◆ Text under study
The seasons are all more or less the same where I grew up. There are few trees whose leaves give way to the dry and pale colors of the fall and I can only remember a handful of days where I saw the vapor of my breath misting in the morning.
The January that I turned 17 was nothing remarkable in that sense. It was a Wednesday, a school night, and I remember it was humid and cool with a wind coming off the ocean. It was what you might call “light jacket weather,” but when I was 16 I wore a leather jacket, even under the weight of the summer heat. I do not remember if I was wearing it or not that Wednesday and, for that matter, I don’t remember much about what I was wearing at all. A black t-shirt, probably. Blue jeans. The immortal teenage uniform.
But next to me was a girl.
We were sitting and talking, waiting for her bus, just down the street from my house. The “she” in this case was not my girlfriend — there was not a “relationship” there, at least not in the way that one typically defines a relationship — but I loved her. One of her biggest faults was that she loved me, too.

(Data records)
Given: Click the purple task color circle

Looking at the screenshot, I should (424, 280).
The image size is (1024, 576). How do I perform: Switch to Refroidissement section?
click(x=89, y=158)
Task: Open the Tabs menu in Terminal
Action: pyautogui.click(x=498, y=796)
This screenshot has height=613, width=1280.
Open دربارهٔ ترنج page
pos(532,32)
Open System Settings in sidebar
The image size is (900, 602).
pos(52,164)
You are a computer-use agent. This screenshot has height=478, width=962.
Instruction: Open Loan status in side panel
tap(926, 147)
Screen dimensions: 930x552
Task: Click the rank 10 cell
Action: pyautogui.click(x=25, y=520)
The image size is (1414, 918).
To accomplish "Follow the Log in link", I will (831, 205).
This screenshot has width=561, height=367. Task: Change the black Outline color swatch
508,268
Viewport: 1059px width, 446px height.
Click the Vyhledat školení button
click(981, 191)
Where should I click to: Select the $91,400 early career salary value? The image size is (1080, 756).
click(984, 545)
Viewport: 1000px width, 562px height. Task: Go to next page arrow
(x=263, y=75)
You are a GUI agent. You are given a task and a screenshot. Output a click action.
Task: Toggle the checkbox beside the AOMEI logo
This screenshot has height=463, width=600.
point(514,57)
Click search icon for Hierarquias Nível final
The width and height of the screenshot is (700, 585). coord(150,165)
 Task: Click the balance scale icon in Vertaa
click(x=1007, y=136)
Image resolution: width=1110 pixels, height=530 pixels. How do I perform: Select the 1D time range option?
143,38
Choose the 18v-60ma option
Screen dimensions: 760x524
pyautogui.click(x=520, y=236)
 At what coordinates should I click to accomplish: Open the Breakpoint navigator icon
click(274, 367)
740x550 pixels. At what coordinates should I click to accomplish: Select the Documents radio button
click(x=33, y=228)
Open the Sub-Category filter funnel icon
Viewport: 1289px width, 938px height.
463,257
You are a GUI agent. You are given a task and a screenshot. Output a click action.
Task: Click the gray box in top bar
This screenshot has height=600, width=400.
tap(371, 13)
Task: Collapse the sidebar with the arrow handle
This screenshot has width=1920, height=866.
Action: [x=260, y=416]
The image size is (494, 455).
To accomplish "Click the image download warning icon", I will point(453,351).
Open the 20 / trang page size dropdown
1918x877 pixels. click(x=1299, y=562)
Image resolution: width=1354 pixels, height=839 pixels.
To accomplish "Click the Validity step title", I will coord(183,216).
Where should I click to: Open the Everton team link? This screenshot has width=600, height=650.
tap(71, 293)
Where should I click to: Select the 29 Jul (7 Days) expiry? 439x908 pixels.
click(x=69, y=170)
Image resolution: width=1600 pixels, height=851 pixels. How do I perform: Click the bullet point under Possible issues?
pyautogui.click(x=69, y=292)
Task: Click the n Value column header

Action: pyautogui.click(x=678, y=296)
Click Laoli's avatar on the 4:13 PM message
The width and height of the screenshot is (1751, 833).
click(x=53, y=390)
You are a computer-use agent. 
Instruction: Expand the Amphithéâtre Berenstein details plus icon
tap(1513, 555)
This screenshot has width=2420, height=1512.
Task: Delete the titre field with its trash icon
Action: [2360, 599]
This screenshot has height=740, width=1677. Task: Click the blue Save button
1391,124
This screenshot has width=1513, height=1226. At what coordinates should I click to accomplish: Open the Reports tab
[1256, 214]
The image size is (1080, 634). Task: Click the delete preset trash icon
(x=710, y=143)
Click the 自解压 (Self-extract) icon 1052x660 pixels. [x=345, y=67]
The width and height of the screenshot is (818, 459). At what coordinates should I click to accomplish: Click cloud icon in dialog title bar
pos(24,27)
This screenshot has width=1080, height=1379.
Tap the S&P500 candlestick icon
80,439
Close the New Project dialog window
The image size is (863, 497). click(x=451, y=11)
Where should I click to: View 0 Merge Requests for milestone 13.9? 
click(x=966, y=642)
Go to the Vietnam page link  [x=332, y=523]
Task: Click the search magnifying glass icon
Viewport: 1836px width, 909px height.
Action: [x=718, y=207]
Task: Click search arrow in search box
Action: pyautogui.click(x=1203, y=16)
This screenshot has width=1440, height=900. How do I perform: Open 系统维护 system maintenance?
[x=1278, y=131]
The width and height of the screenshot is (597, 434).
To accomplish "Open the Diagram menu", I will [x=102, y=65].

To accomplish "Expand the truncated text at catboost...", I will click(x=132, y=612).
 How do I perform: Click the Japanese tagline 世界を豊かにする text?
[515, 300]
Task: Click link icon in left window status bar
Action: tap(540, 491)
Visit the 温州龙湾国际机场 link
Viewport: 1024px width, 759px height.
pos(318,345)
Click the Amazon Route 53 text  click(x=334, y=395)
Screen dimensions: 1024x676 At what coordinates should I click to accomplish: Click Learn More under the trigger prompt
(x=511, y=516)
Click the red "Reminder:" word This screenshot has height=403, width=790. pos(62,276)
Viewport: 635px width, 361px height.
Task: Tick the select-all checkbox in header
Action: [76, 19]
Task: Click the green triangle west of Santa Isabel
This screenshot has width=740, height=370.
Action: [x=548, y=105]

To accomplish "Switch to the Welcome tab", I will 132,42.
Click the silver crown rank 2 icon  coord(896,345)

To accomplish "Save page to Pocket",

◆ Exercise
Write the next part of the account of the January night the narrator turned 17, starting right after its final sentence. These rows were drawn from a separate source.

◆ Result of the exercise
She was half a year older than me and a year ahead of me in school. She worked at the mall up the street from where I washed dishes in a Chop Suey restaurant. It was one of my first “real” jobs and I spent most evenings up to my armpits in very hot, greasy water washing the caked on remains of fried food from plates and pots and pans. I’d usually be finished by the time she got out of work, so I’d meet her at the bus stop. More often than not, we’d get someone to buy us beer and wine coolers while we waited for the bus. We never really got drunk there. We just enjoyed drinking. I liked to watch her smoke Marlboro Lights and listen to her talk. That was the ritual. When we didn’t have to work we’d sit and drink cups and cups and cups of coffee at a tolerant diner that has since become a rather ugly bank.
I don’t remember if were drinking coffee earlier that evening. I have no idea why we were at my house that night. I don’t even remember what we were talking about. I wish I did.
She was wearing a brown leather aviator jacket: the same one she always wore. She was close enough to me what I could feel her nearness, though we were not touching. That was the first time that I realized that sometimes another person’s closeness feels like a pulse.
There was a pause. A lull in the conversation. A silence. No cars. Just the cool, humid pacific wind. The smell of seaweed and sand and wet grass. I leaned toward her to say something and forgot what it was as she leaned toward me and, tilting her head with her eyes half-closed, pressed her lips to mine.
Her lips were soft and she tasted like grapes. She wasn’t wearing lipstick, but I could smell the perfume of foundation on her neck and shampoo and the faintest trace of cigarette smoke clinging to leather.
I had always wondered about the mechanics of kissing: how to turn, where one’s nose was angled, what one’s teeth did. All of that disappeared. I never thought about those things again.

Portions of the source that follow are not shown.